▶ [Dataset content]:

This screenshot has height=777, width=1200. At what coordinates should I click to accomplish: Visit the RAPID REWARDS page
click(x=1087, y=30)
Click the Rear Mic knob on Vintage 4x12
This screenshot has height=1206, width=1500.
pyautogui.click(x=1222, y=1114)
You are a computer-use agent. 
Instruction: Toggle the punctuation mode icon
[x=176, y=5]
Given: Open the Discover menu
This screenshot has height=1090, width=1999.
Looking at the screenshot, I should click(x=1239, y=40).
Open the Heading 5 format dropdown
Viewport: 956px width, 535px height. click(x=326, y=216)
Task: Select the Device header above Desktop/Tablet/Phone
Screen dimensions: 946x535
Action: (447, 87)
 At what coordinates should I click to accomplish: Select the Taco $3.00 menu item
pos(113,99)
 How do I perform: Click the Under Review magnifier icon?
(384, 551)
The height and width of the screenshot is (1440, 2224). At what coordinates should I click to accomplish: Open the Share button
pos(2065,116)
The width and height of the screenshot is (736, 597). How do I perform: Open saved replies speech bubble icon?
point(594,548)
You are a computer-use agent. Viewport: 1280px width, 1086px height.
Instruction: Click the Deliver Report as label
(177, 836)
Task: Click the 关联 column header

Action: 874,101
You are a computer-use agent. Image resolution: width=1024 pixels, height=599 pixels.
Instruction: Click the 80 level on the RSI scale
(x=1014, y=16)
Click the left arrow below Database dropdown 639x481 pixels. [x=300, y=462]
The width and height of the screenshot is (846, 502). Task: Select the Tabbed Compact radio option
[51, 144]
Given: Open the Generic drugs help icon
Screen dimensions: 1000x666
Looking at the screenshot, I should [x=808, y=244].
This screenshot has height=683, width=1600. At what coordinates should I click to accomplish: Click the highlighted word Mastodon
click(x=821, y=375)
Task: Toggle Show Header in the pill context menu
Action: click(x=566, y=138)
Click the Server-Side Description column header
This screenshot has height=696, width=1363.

▶ [What you should do]: Your answer must be the line containing "The width and height of the screenshot is (736, 597)." and every line after it through the end of the records above, reproduced exactly and alone.

▶ [Response]:
The width and height of the screenshot is (736, 597). How do I perform: Open saved replies speech bubble icon?
point(594,548)
You are a computer-use agent. Viewport: 1280px width, 1086px height.
Instruction: Click the Deliver Report as label
(177, 836)
Task: Click the 关联 column header

Action: 874,101
You are a computer-use agent. Image resolution: width=1024 pixels, height=599 pixels.
Instruction: Click the 80 level on the RSI scale
(x=1014, y=16)
Click the left arrow below Database dropdown 639x481 pixels. [x=300, y=462]
The width and height of the screenshot is (846, 502). Task: Select the Tabbed Compact radio option
[51, 144]
Given: Open the Generic drugs help icon
Screen dimensions: 1000x666
Looking at the screenshot, I should [x=808, y=244].
This screenshot has height=683, width=1600. At what coordinates should I click to accomplish: Click the highlighted word Mastodon
click(x=821, y=375)
Task: Toggle Show Header in the pill context menu
Action: click(x=566, y=138)
Click the Server-Side Description column header
This screenshot has height=696, width=1363.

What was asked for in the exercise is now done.